Kita semua selalu sibuk dengan dunia yang membentuk satu wajah (one dimantion man), tak punya waktu untuk diri sendiri, keluarga, orang tua dan anak-anak kita. Jelasanya semua, mereka bebas berjalan dan berselancar sendiri seperti di tengah hutan, mereka dibiarkan tanpa kontrol dan pengawasaan di belatara digital.
Belantara digital yang memaksa dan menjadi teman bermain artifisial, membuat mereka bersahabat dengan hantu-hantu hiburan media sosial, televisi dan slapstick tak mendidik. Kita sebut saja mereka seperti yatim piatu kebudayaan atau hasil dari prodak budaya pop yang tak humanis, harmonis, nirmakan, kapitalis dan penuh desakan kamuflase pembohong.

## Tugas Singkat:
Jawab pertanyaan berikut dengan singkat berdasarkan bacaan di atas.
(a) Menurut bacaan, kita tak punya waktu untuk siapa saja?
(b) Belantara digital menjadi teman bermain yang bagaimana?
(c) Mereka kita sebut seperti apa?

## Blok Data:
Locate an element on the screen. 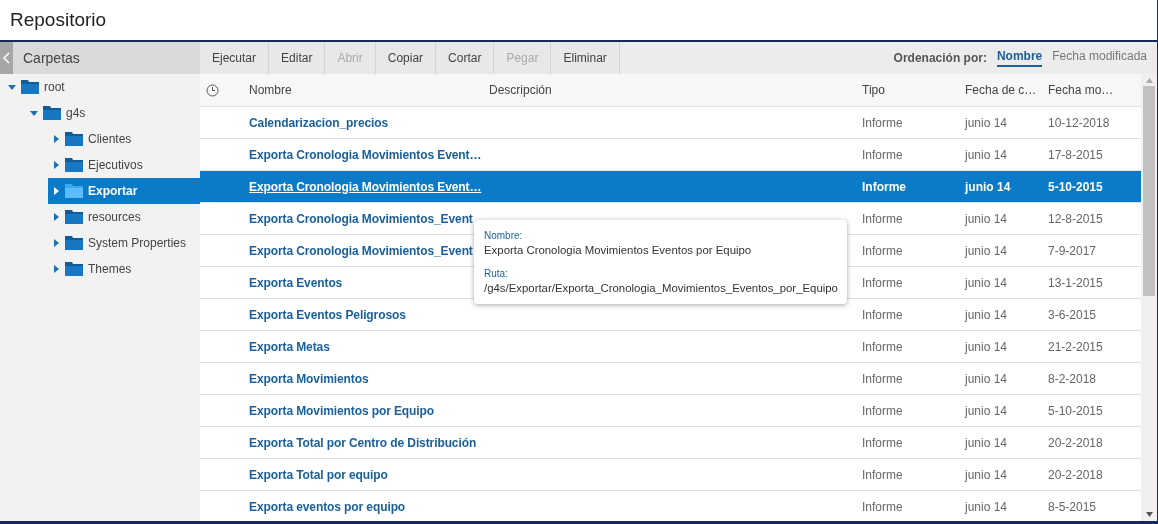 The image size is (1158, 524). folder-item: Themes is located at coordinates (124, 269).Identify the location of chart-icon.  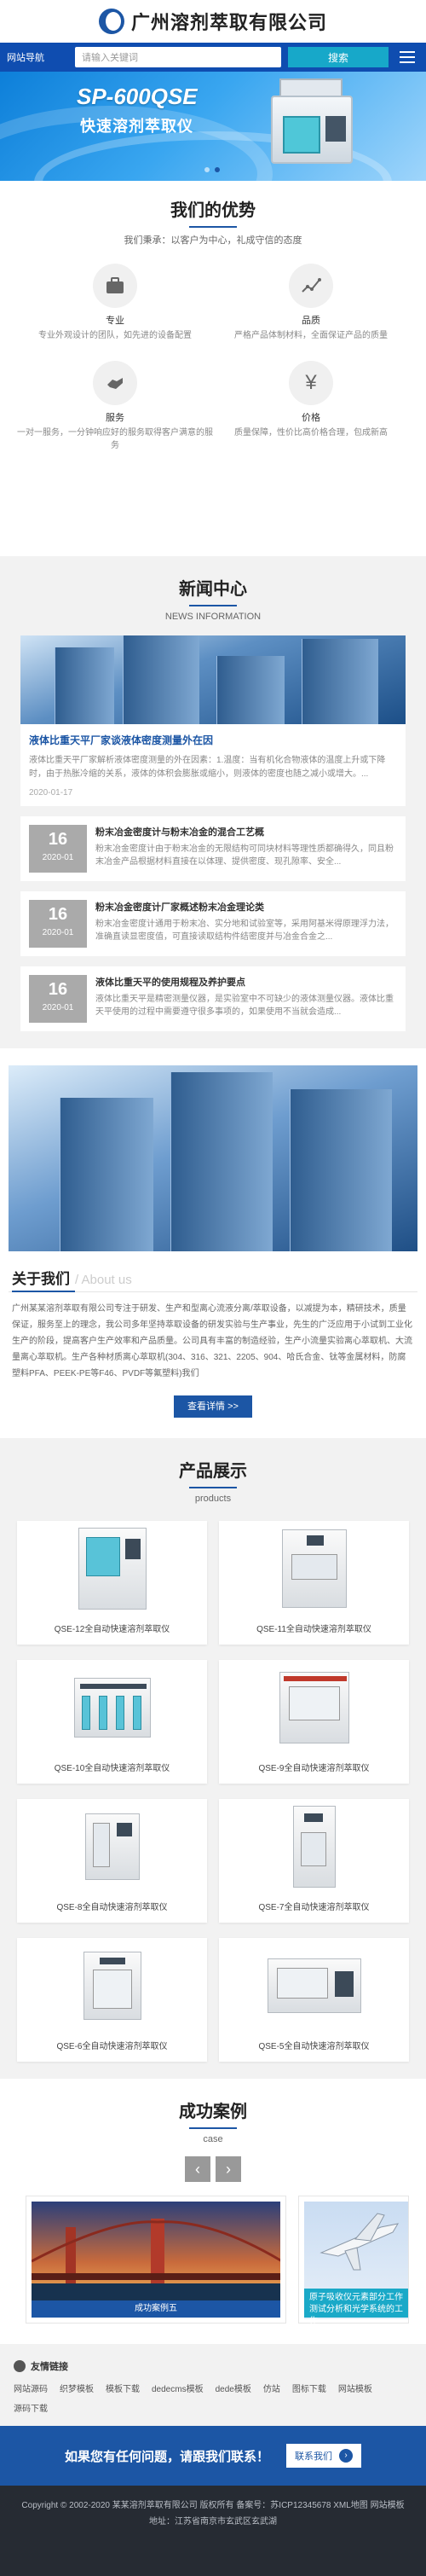
(311, 286).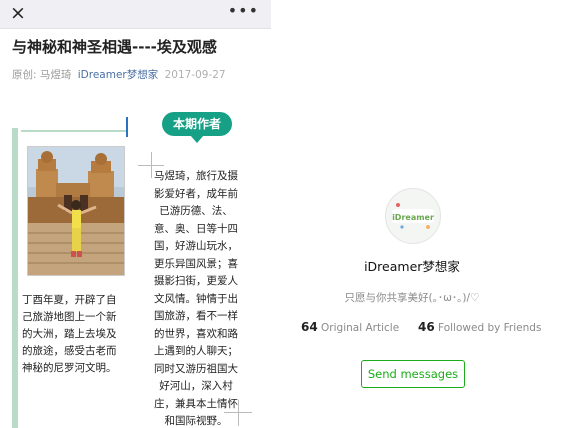 The height and width of the screenshot is (428, 566). I want to click on publish-date: 2017-09-27, so click(195, 75).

## Jawaban Tugas:
(a) Untuk diri sendiri, keluarga, orang tua, dan anak-anak kita.
(b) Teman bermain artifisial.
(c) Seperti yatim piatu kebudayaan.